▸ **Exercise instructions**
Give back, exactly and with nothing else, the lines running from the one that contains "Instruction: Click the" to the end of the entries below; do not include pictures.

Stored records
▶

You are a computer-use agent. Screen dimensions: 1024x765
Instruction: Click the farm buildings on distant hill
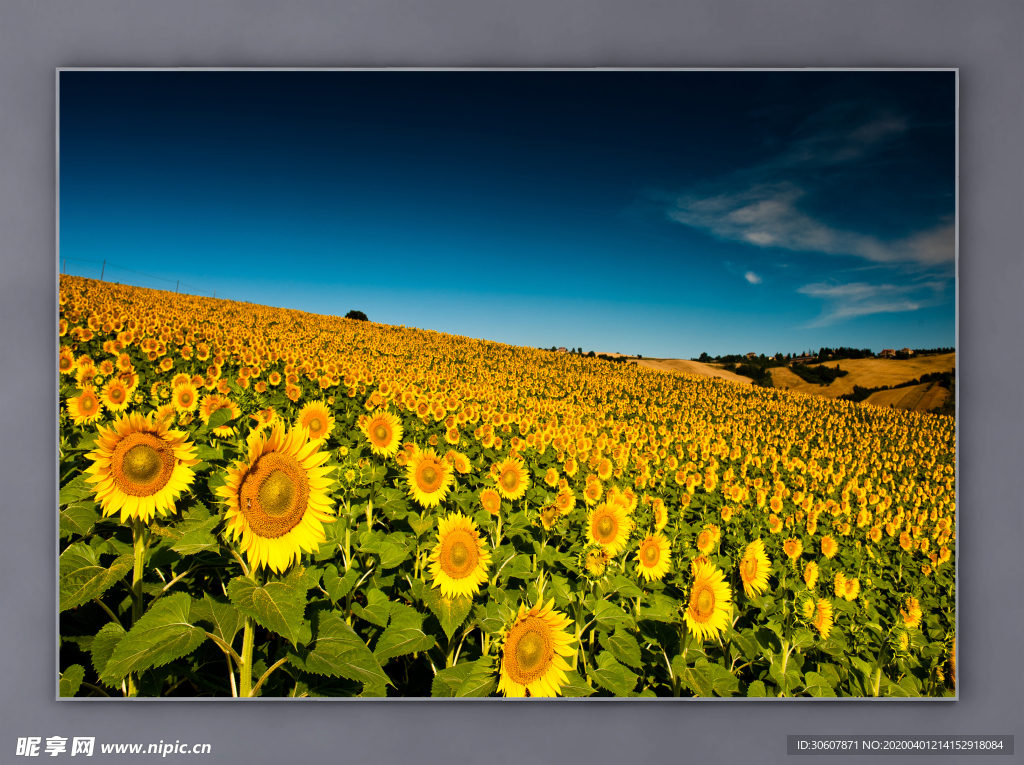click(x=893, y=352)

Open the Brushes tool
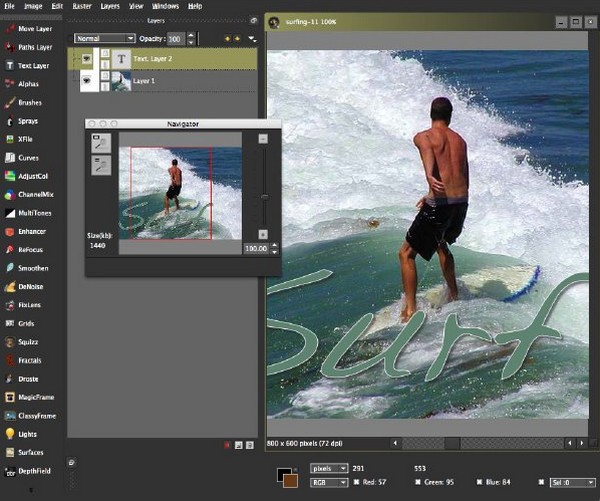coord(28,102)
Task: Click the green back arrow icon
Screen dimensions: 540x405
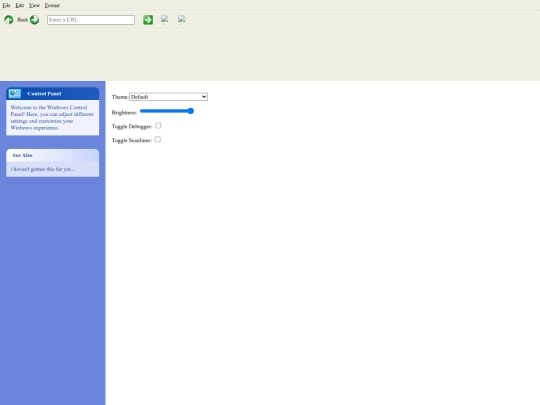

◀

▸ **Solution for this task**
Instruction: Click the farm buildings on distant hill
click(x=893, y=352)

Open the Brushes tool
coord(28,102)
Task: Click the green back arrow icon
Screen dimensions: 540x405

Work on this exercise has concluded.